# TASK REQUIREMENTS
A - In the caliper case write-up, retype everything from "I spent a little" down to "may be interested.", changing "photos" to "pictures".
B - According to the write-up on making a fitted tool case, what make and model is the caliper?
C - Carry on the write-up about making a fitted case for a caliper from its last sentence.

Making a fitted case for a tool

I spent a little time (ok, took a 1/2 hour process and dragged it out over several days grabbing photos and screen shots, but…) making a case to document the process for those that may be interested.

The process is similar with most tool chains, but this was done with Inventor/HSM. Everything can be done with the free version (student/education/hobby), and is nearly the same with Fusion360. The work flow is a little different with SolidWorks, but the net result is the same.

First is the prep. Meet the Starrett 425 M&E 3" caliper.

I am the second owner , my father having been the first, and it dates to just post-war. It came to me when he was lightening the load before moving about 25 years ago.

I make up a dimensioned working sketch before touching the CAD system, as it is quite a workflow breaker measuring while working on the model. The sketch allows me to build an accurate model of the tool, or as accurate as needed to make the case, given that I cut a few corners here. The only special features here are the arcs, and to make a neat job of the case, they should be matched. So, out came the radius gauges:

5/16" was a bit small (see the single point of contact near the lock screw, and the gap at the left of the gauge), and 11/32" had two point contact with almost no gap at the midpoint of the arc. (The actual radius is 0.335+/-0.005", measured with a three point sagitta gauge) For a neat fit in the case, the larger radius is desired.

The sketch:

(more to follow)

2 Likes

Next came the CAD model. I modeled the tool as a single solid, rather than by modelling the individual parts. In this case, it was a little easier, but it is often easier or necessary for other reasons to model the parts and assemble them in the CAD system.

First, a boundary/outline. This is for the tool with the jaws open a little, and comes in useful later when using the model to make hollows in the bottom and top.

Then, the profile of the tool outline (with the jaws open a little) is drawn and extruded to a solid

After that, other features go on: the lock knob on the front, the grip on the back, and the lock wedge/screw end on the back. This is one place I cut serious corners. These are modeled simply and with maximum dimensions, rather than to accurate form, making the lock know a cylinder and the thumb grip a rectangular block.

These featured are modeled by selecting the appropriate face of the part as the work plane and dimensioning from the existing features.

Once that was done, I stretched the features. This is another shortcut. It is better for a general purpose design to sweep the part when making the cut into the top or bottom later, but this is faster for a one off.

# LISTED ENTRIES
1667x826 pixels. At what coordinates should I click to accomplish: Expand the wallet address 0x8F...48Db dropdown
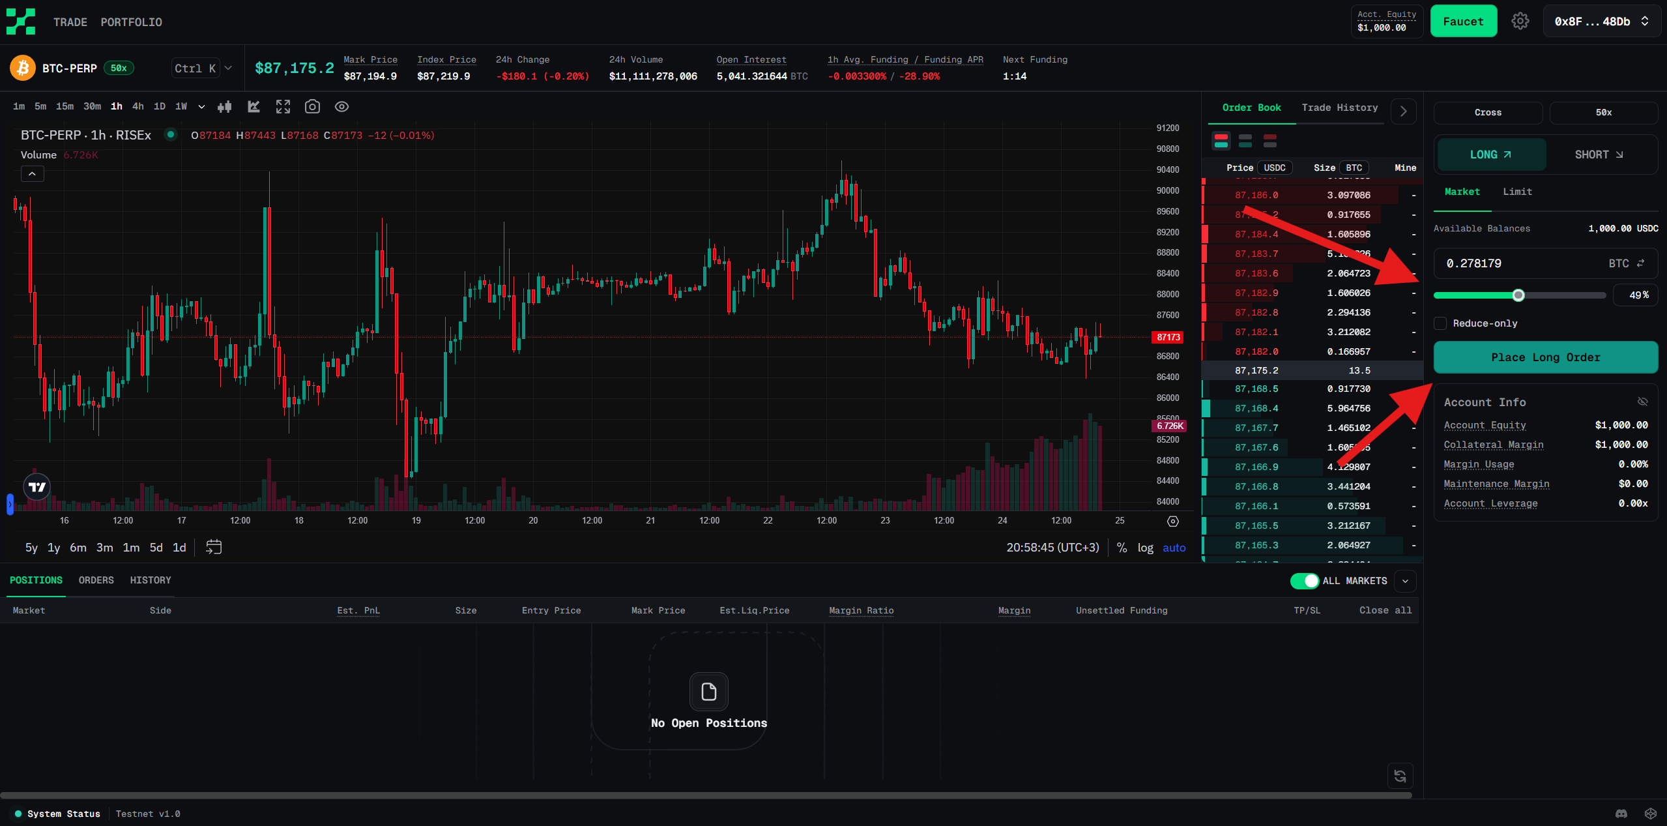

---

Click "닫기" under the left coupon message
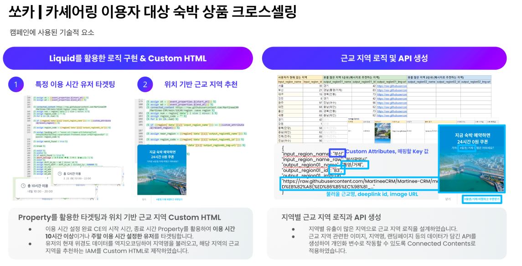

# TASK-BY-TASK ANSWERS
A -
I spent a little time (ok, took a 1/2 hour process and dragged it out over several days grabbing pictures and screen shots, but…) making a case to document the process for those that may be interested.

B - A Starrett 425 M&E 3" caliper.

C -
Next, making the box from this model

2 Likes

Using the tool to make the case:

I began with the bottom (the steps for the top are the same, essentially). A new part is opened and the Derive operation is used. Most CAD systems will have something similar-- changes in the original will be reflected in the derived part(s). The first derived part is a rectangular block sized from the original profile. It would have been better if I had centered it, but I was lazy.

Then I added the caliper model (again using Derive) and positioned it where I want it.

The block and the caliper are two independent solids at this point. The caliper is embedded in the block, and will be used as a ‘toolbody’ to cut the block (the ‘base’) in a Combine operation.

Inventor_b_combine_cut

You can see the hollow for the tool (open about 1/4" with extended cuts for the thumb grip and back side of the lock), but using this to make a case would result in a the caliper not fitting. Therefore, the walls are offset by to give clearance so the caliper will fit neatly without jamming. The clearance I used is 0.01" all around (to make it visible in the screen shot, I set it to 0.1").

The top of the box was done similarly. This is usable as-is, but features for hinges and a latch are very nice.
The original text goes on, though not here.